-- TASK --
Span requested from the data below: the line with "Task: Click the Give feedback megaphone icon" through the line with "the Mcap chart", both included. Give only these lines again, exactly, and leave every picture out.

-- TASK MATERIAL --
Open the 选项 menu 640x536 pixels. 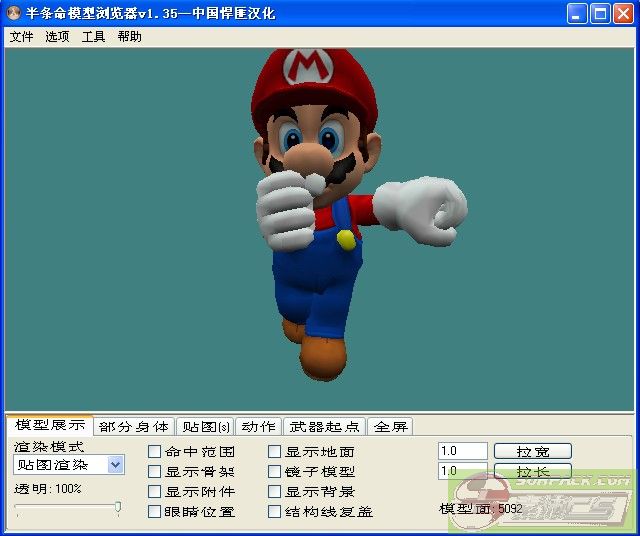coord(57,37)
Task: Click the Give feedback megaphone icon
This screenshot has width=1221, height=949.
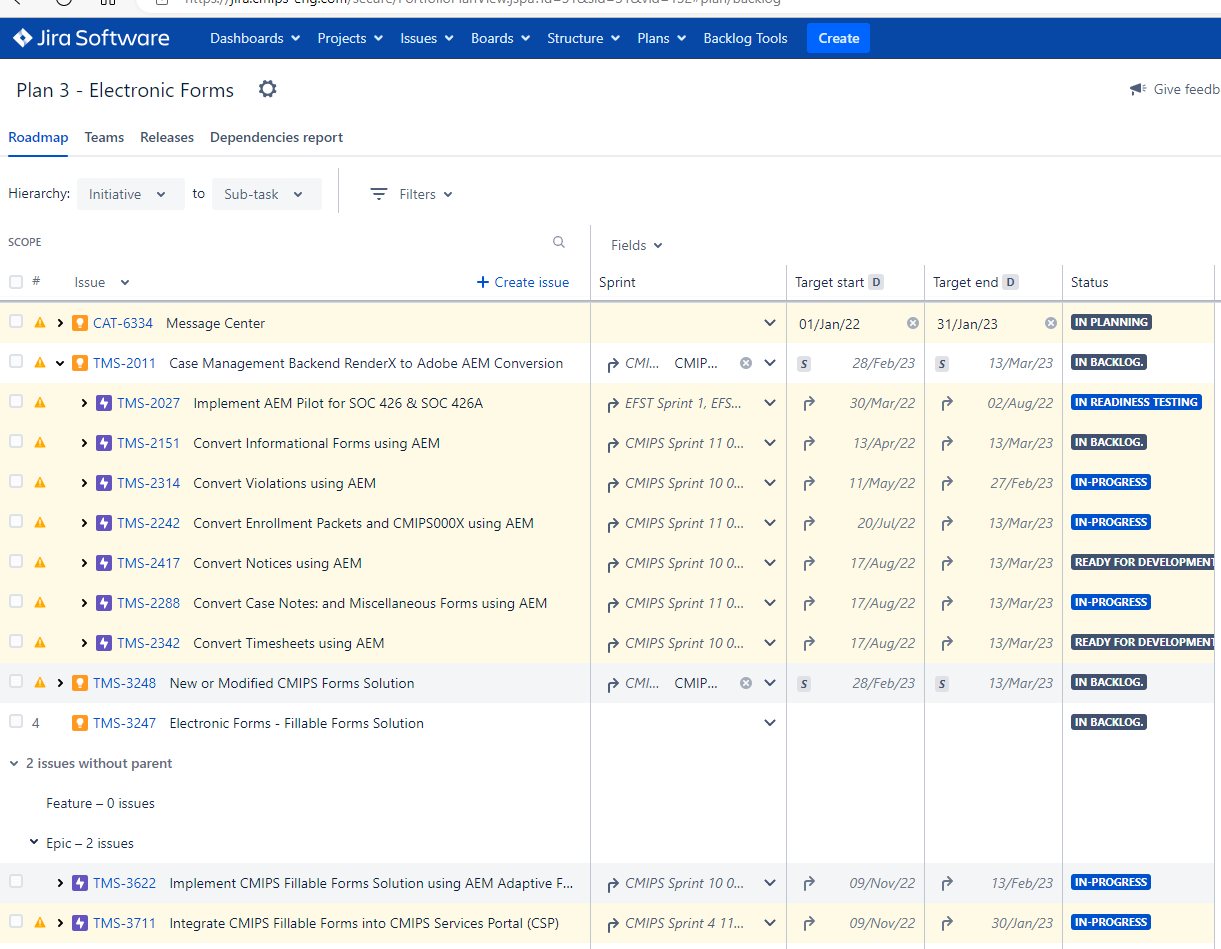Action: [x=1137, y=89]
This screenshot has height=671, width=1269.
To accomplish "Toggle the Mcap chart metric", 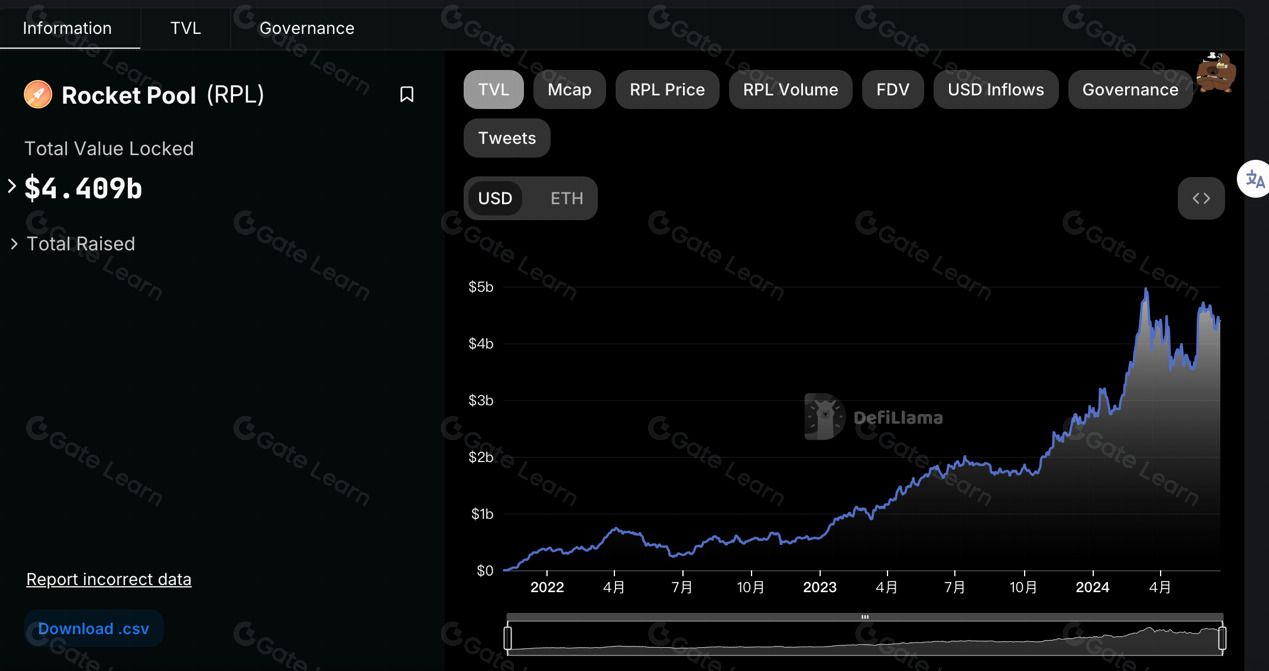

* * *

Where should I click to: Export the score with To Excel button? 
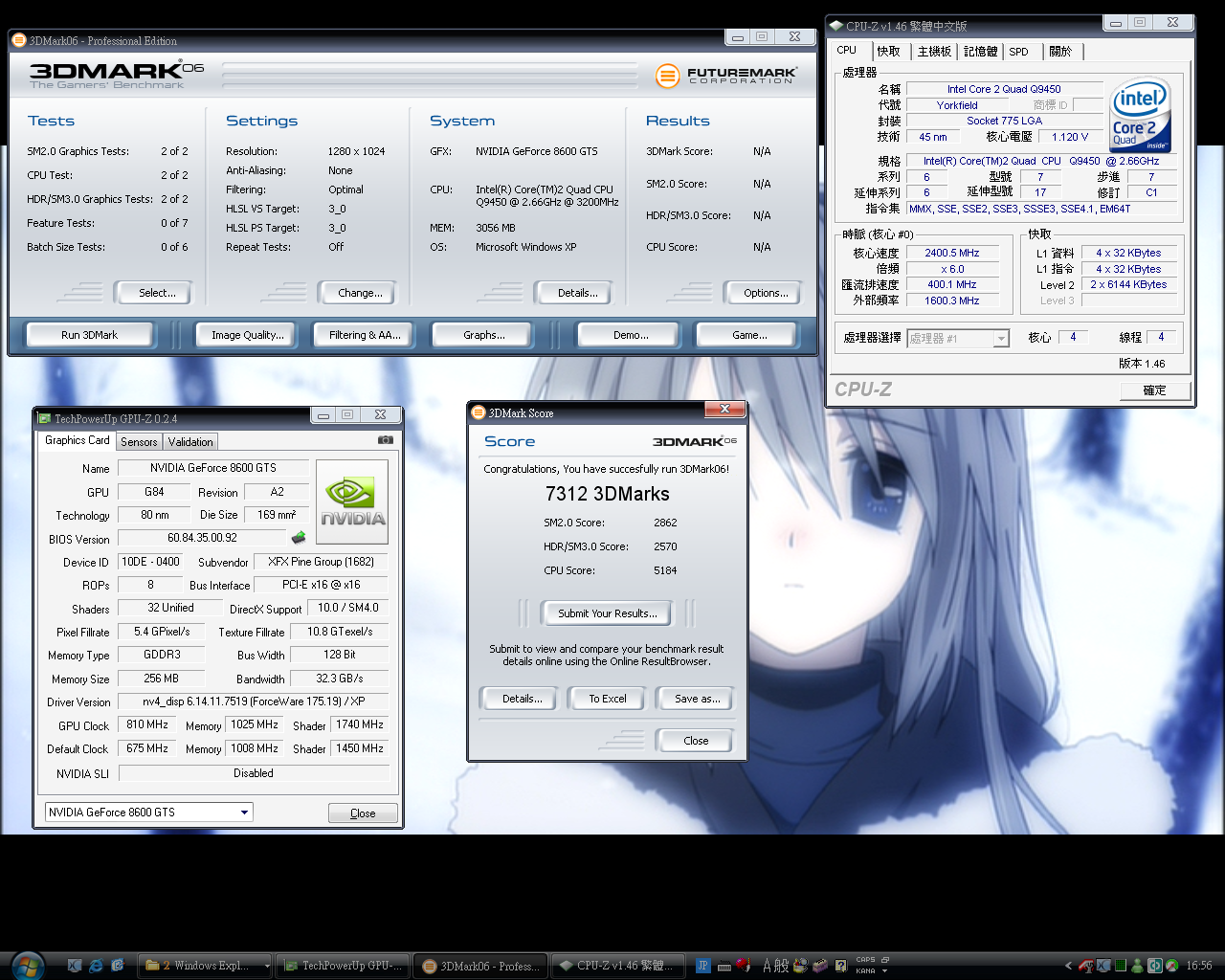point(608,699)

-- EXERCISE ANSWER --
Task: Click the Give feedback megaphone icon
This screenshot has width=1221, height=949.
Action: [x=1137, y=89]
This screenshot has height=671, width=1269.
To accomplish "Toggle the Mcap chart metric", 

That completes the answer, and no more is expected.